Trotz aller Unwägbarkeiten scheint Bishkek irgendwie entspannter als viele andere Orte in Zentralasien zu sein. Wir treffen sogar mehrere Menschen, die freundlich zu uns sind. Die Verkäuferin im Reisebüro findet es so schade, dass wir keine Zeit haben uns Kirgistan anzuschauen, dass sie uns in das Haus ihrer Eltern auf dem Land einlädt. Wir lehnen dankend ab. Ansonsten kann man in der Stadt gut herumlaufen und sogar in einigen Parks ein bisschen flanieren. Der Stress der letzten Wochen fällt langsam von uns ab und wir gehen abends essen, spielen Tischtennis auf Platten, die im Park vermietet werden (anscheinend eine Hauptfreizeitbeschäftigung) und schlafen aus.In der Stadt sind immer wieder noch einige Spuren der gerade erst abgelaufenen Revolution zu sehen. Der Präsidentenpalast ist mit Tischen und Stühlen verbarrikadiert, aber Stück für Stück werden auch diese Zeugen des Umschwungs abgebaut und alles geht seinen normalen Gang.Seit Istanbul gibt es die ersten Menschen, die Musik auf der Straße machen und sogar ein paar skatende Jugendliche vor dem Denkmal für Lenin, dessen Sockel die Aufschrift "Linkin Park" trägt.Interessant ist auch der Unabhängigkeitsplatz, wo diverse Verkäufer allerlei Ramsch feilbieten und die Fassaden der umliegenden Häuser einfach vor Fabriken geklatscht wurden um den Platz schöner zu machen. Halb Kirgistan scheint sich vor dem Platz fotografieren zu wollen. Es macht Spaß diese Szenerie zu beobachten. Die Leute scheinen guter Dinge.

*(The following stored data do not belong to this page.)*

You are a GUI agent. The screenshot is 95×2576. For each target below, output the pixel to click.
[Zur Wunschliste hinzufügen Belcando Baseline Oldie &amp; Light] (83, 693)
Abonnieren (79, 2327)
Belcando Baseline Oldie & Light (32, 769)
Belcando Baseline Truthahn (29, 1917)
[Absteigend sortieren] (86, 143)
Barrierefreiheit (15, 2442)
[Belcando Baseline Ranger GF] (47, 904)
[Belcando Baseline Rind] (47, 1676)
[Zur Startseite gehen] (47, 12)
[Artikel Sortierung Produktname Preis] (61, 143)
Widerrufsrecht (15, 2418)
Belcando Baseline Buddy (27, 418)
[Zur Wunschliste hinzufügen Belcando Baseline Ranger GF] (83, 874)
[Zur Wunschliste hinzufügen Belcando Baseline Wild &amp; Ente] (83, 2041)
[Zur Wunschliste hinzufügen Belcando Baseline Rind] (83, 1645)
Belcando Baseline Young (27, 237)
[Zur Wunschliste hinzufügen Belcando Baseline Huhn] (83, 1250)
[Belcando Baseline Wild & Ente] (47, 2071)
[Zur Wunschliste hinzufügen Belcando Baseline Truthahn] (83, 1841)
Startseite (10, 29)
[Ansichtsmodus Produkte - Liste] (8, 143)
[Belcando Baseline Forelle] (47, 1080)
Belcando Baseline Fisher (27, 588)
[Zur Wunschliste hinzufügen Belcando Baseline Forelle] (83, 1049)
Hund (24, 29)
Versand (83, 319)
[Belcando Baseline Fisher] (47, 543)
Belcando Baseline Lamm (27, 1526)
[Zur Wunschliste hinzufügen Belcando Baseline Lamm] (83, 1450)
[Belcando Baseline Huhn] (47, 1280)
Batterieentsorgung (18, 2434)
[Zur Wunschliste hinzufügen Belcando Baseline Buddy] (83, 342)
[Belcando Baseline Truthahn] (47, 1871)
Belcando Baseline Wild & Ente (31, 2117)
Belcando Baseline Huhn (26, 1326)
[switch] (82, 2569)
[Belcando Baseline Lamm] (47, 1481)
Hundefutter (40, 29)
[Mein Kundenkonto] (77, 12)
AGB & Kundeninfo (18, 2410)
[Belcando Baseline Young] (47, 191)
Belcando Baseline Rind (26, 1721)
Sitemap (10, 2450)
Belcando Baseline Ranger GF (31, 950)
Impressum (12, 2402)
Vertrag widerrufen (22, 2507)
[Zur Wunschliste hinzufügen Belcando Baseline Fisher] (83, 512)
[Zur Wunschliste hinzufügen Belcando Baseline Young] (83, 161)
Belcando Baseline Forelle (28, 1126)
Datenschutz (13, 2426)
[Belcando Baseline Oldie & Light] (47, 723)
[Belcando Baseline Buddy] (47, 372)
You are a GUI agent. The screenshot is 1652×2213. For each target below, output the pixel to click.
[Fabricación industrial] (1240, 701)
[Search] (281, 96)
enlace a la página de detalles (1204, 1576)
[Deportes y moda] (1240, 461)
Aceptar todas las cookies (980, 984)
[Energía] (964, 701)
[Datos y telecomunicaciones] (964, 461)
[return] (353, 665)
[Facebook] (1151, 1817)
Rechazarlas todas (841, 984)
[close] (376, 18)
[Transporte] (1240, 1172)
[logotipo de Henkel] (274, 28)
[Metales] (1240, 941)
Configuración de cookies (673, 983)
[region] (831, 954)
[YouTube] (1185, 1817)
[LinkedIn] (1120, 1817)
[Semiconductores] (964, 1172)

Stück für Stück sortieren wir Dinge aus und verschenken sie an andere Backpacker, die sie noch gebrauchen können. Unser Flugticket erlaubt nur 20 Kilo aufzugebendes Gepäck und 5 Kilo Handgepäck. Der Flug geht am Morgen des 29. und wir bereiten uns darauf vor am 28. das Hostel zu verlassen um dann die nächste Nacht auf dem Flughafen zu verbringen. Am vorletzten Abend, einem Freitag, wollen wir noch einmal richtig feiern gehen und klappern Stück für Stück Bishkeks Clubs ab. Der erste Club ist das Golden Bull, wo sich eine bunte Mischung aus Kirgisen und Ausländern treffen soll. Leider macht der Club schon von außen nicht gerade den Eindruck, als würde sich dort eine feierwütige Menschenmenge versammeln. Durch die Vorhänge gelugt – und tatsächlich – kein Mensch. Weiter geht es der lauten Musik hinterher ins „Barcadi“. Der Name scheint nicht zufällig gewählt. Überall sind große Werbeplakate des gleichnamigen Rums verteilt. Die Stimmung scheint gut, nur die dicken Autos vor der Tür machen stutzig. Wie sich raus stellt soll der Eintritt knappe 20€ p.P. kosten „aber dafür sind ein paar Getränke mit dabei“. Bereit mehr als für die besten Clubs in Berlin zu zahlen sind wir nicht und so landen wir nach einer Taxifahrt quer durch die Stadt in einem russischen Club mit Liveband. Die Musik ist gut, die Stimung leider nicht und so machen wir uns aufgrund von mangelnden weiteren Optionen auf den Heimweg. -Ohne getanzt zu haben eine ziemlich deprimierende Nacht- Wir haben uns seit Ashgabat, wahrscheinlich sogar seit dem Iran auf die Clubszene von Bishkek gefreut – und jetzt das. Zum Glück kommen wir noch an einem weiteren Club vorbei. Schnell die 300sum Eintritt bezahlt und rauf auf die Tanzfläche. Bei schlechter Elektromucke wird uns langsam klar, dass wir die einzigen Männer im Club sind. Egal. Es wird getanzt bis wir genug haben und einigermaßen zufrieden den Club wieder verlassen. Es scheint bezeichnend zu sein, ob nun für uns oder für das Nachtleben von Bishkek, das der einzige Club, indem wir zumindest ein bisschen tanzen konnten ein halbes Bordell ist.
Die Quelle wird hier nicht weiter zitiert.